International Finance and Macroeconomics

March 31, 2017
Laura Alfaro of Harvard Business School and Emmanuel Farhi Harvard University, Organizers

Markus K. Brunnermeier and Wei Xiong, Princeton University and NBER, and Michael Sockin, the University of Texas at Austin

China's Model of Managing the Financial System

China's economic model involves active government intervention in financial markets. It relaxes/tightens market regulations and even directs asset trading with the objective to maintain market stability. Brunnermeier, Sockin, and Xiong develop a theoretical framework that anchors government intervention on a mission to prevent market breakdown and the explosion of volatility caused by the reluctance of short-term investors to trade against noise traders when the risk of trading against them is sufficiently large. In the presence of realistic information frictions about unobservable asset fundamentals, the researchers' framework shows that the government can alter market dynamics by making noise in its intervention program an additional factor driving asset prices, and can divert investor attention toward acquiring information about this noise rather than fundamentals. Through this latter channel, the widely-adopted objective of government intervention to reduce asset price volatility may exacerbate, rather than improve, the information efficiency of asset prices.

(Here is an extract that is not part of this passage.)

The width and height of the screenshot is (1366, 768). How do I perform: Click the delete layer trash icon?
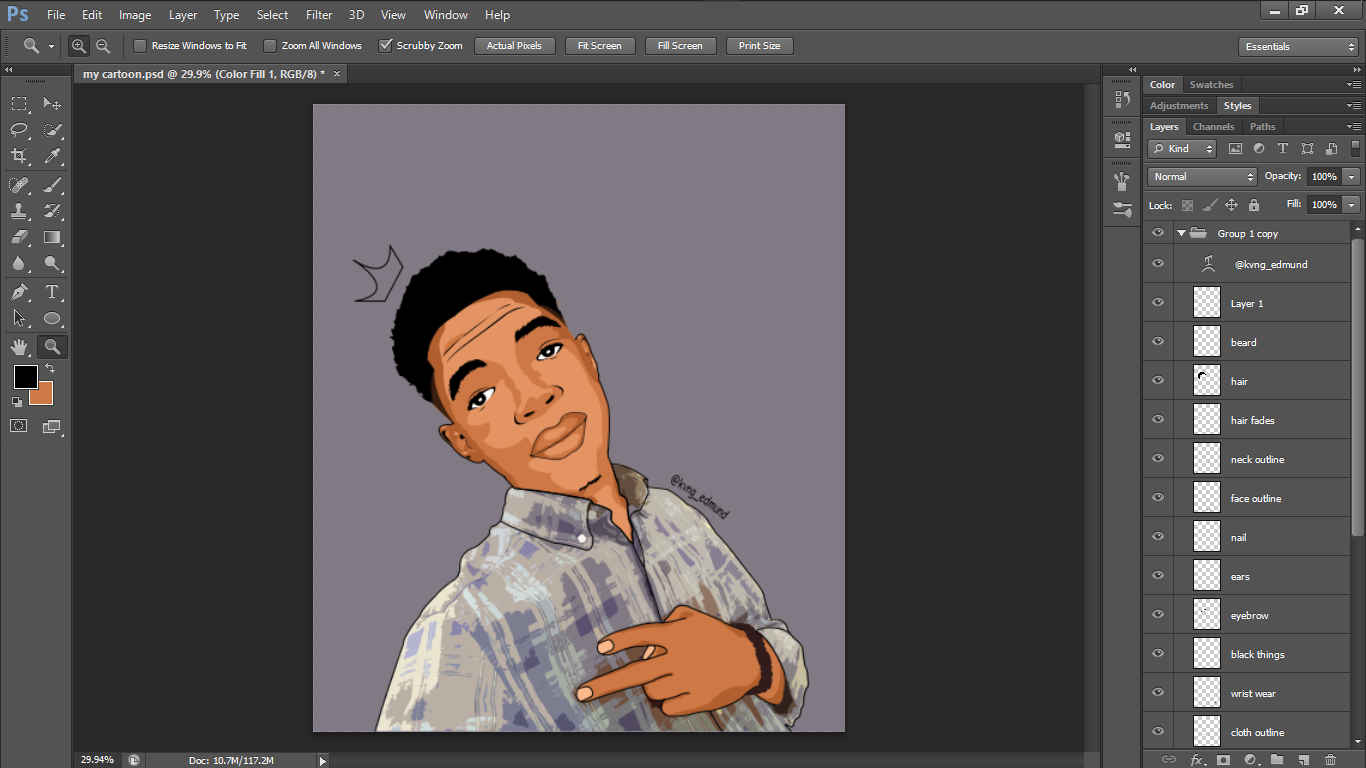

George A. Alessandria, the University of Rochester and NBER, and Horag Choi, Monash University

Trade Integration and the Trade Balance in China

Alessandria, Choi, and Lu study the large rise in Chinese gross and net trade flows, summarized by its large positive net foreign asset position, in a dynamic stochastic general equilibrium model of China and the Rest of the World with endogenous trade participation, pricing-to-market, aggregate fluctuations, and incomplete financial markets. The model features an endogenous time-varying trade elasticity from producer-level investments in export market access. The researchers estimate the changes in technology, trade costs, and preferences accounting for the changes in China's gross and net trade flows, export participation, real GDP, and real exchange rate. They find that changes in trade barriers to be an important driver of the Chinese trade balance and the accumulation of foreign assets. They also find that the stagnation in trade growth since 2011 primarily reflects the completed transition to past trade reforms rather than to the increase in trade barriers or the reversal in the expected pace of future integration.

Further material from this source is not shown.